------ Data lines ------

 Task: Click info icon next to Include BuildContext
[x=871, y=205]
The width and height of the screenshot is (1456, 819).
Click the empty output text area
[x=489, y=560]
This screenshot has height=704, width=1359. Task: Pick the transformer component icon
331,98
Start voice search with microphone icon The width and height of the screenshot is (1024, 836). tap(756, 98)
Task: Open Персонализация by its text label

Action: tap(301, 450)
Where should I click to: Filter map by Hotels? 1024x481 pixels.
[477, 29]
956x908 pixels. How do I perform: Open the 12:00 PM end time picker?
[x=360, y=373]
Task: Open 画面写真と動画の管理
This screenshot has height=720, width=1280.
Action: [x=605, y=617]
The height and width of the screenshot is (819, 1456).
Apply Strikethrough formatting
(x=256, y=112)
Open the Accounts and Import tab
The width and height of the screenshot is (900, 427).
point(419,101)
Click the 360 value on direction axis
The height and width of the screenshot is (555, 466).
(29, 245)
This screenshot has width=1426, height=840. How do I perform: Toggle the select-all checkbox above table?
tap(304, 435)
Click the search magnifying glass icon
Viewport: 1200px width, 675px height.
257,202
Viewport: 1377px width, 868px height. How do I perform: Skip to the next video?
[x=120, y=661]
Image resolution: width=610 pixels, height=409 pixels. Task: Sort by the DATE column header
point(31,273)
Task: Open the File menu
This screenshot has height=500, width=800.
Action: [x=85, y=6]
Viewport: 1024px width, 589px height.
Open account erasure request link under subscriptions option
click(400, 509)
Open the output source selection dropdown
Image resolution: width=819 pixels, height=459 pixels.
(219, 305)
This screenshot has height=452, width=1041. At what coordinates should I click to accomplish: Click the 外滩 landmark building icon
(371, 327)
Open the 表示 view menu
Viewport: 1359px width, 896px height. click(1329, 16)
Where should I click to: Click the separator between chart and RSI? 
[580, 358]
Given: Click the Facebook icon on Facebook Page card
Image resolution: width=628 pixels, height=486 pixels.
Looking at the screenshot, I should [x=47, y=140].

------

§ **Work instructions**
Gather every line in the listing above that contains the string "Viewport", and reproduce each such line in full.

§ **Output for this task**
Viewport: 1200px width, 675px height.
Viewport: 1377px width, 868px height. How do I perform: Skip to the next video?
Viewport: 1024px width, 589px height.
Viewport: 1359px width, 896px height. click(1329, 16)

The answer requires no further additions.